PARIS — Amoako Boafo was already a rising star of the art market when he met Dior men’s designer Kim Jones at Art Basel Miami Beach last December. The last few months have seen the prices for Boafo’s work spiral at auction, even as the coronavirus pandemic undercut the market for more established artists.
Speculation is likely to be fanned further by the Ghanaian artist’s collaboration with Dior on its summer 2021 men’s collection, unveiled on Monday. Boafo’s portraits of Black characters set against monochromatic backgrounds inspired the colorful outfits, in something of a full-circle moment.
“I’d been wearing Dior for some time before I got introduced to Kim,” Boafo tells WWD by phone from Accra, Ghana. “It was amazing to wear something which is made by someone, and then meet them in person.”
It’s only the latest chapter in a charmed trajectory for the painter, who studied at the Ghanatta College of Art and Design in his home country and later completed a Master of Fine Arts degree at the Academy of Fine Arts Vienna.
American painter Kehinde Wiley noticed his work on Instagram and introduced him to his Los Angeles gallery, Roberts Projects, which staged the first U.S. exhibition of Boafo’s work in January 2019. “When Kehinde wrote to me on Instagram, initially I thought it was a joke,” Boafo confesses. “I was just amazed and surprised.”
His paintings also caught the attention of Chicago gallerist Mariane Ibrahim, who now represents him. That Boafo should have landed on the radar of a leading designer comes as little surprise: his sitters radiate individual style.
“As a fashion lover, I get drawn by the characters that I paint when they have that kind of sense of fashion. I get connected,” he explains, adding that he is attracted to self-confidence. “I tend to look at characters that are doing something in the community. I also look at colors.”
Boafo uses solid backdrops to draw attention to the expression of the sitters, whose skin he draws with his fingers, drawing comparisons with the expressive style of Austrian painter Egon Schiele. Lately, he’s been transferring patterns from European-sourced wallpapers to add further depth to the paintings.

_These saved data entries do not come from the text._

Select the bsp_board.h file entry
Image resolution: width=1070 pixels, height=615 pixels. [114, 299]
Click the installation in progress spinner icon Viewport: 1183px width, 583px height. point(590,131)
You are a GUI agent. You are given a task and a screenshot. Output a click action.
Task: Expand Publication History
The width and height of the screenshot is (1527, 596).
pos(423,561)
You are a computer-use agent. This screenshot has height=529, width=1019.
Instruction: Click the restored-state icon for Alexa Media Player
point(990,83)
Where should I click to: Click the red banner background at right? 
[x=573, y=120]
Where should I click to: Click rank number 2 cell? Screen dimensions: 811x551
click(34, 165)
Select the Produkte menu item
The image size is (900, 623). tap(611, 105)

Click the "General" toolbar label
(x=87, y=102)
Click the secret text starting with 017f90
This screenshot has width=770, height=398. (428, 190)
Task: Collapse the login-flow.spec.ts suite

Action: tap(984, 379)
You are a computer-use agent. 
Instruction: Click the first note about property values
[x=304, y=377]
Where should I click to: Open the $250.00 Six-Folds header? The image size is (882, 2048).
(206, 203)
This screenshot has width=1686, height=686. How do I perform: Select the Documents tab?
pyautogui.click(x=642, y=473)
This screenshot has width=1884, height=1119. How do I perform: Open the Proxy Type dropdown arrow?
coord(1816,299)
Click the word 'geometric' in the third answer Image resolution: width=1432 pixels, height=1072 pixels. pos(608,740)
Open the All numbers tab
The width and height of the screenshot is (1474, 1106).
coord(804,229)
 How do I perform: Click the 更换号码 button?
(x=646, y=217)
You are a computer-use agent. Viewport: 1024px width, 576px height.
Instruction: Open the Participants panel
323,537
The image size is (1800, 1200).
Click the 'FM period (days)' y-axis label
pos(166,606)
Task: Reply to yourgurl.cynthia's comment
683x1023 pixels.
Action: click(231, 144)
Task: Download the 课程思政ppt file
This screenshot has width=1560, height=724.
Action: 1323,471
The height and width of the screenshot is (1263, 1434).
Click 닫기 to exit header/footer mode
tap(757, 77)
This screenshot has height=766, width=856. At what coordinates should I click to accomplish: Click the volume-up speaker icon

While he has portrayed famous dead people such as Jean-Michel Basquiat and Tupac Shakur, most of his sitters are not well-known. Rather, Boafo likes to celebrate personalities like Thelma Golden, director and chief curator of The Studio Museum in New York City, who use their voice to create space for others.
“I know what it’s like to be in that minority, to not be able to say what you really want to say,” says the painter, who struggled for acceptance when he relocated to Austria to join his partner, artist Sunanda Mesquita.
“I had to question my Blackness when I got to Vienna. You know, they make it look like it’s really bad to be a Black person. For me, my painting is to show different ways of looking at Black people,” he explains. The pair have since cofounded We Dey, a platform for queer, trans, inter, nonbinary and BIPOC artists.
His ongoing series of “Black Diaspora” portraits challenges existing beliefs about Black identity, while his self-portraits have addressed toxic masculinity and body politics. “The primary idea of my practice is representation, documenting, celebrating and showing new ways to approach Blackness,” Boafo has said.
Despite its powerful messages, he does not link the growing interest in his work to the global awakening triggered by the Black Lives Matter movement. “Maybe some people will connect or pick up on that,” he muses. “But the demand for my work has been very high even before Basel, and after Basel it got crazy.”
In February, “The Lemon Bathing Suit,” a portrait completed only last year, sold for 675,000 British pounds at the “20th Century & Contemporary Art Evening Sale” held by Phillips in London, far exceeding its estimate of 30,000 to 50,000 pounds. Boafo is feeling a bit feverish about the impact of the Dior collaboration.
“I mean, it is big,” he says, pausing. “Once in a while I get stressed out because this is going to change the way people look at my work, and it’s definitely going to add some value to it. So I’m very much excited about it.”
His favorite part was seeing some of his portraits translated onto clothes, like the sweater embroidered with “Yellow Dress,” a portrait that flirts with gender ambiguity. “To have witnessed what they did is just amazing,” Boafo enthuses.
“People have been asking for ways to be able to acquire a painting, not necessarily on canvas or paper, but whether I do prints, or if I have shirts or things like this. So to have the collaboration and to see them on shirts or clothes is really nice. I think we will reach more people,” he adds.
As he works on “I Stand By Me,” his first solo exhibition at the Mariane Ibrahim Gallery scheduled for September, Boafo is mulling the prospect of introducing embroidery into his artistic practice. In the meantime, Dior will lend its support to his project of creating a place of residence for young artists in Ghana.
“Fashion is a vehicle for art, and art can be a vehicle of empowerment for individuals. This has been a momentous creative opportunity for my career and for the future of my art,” he says.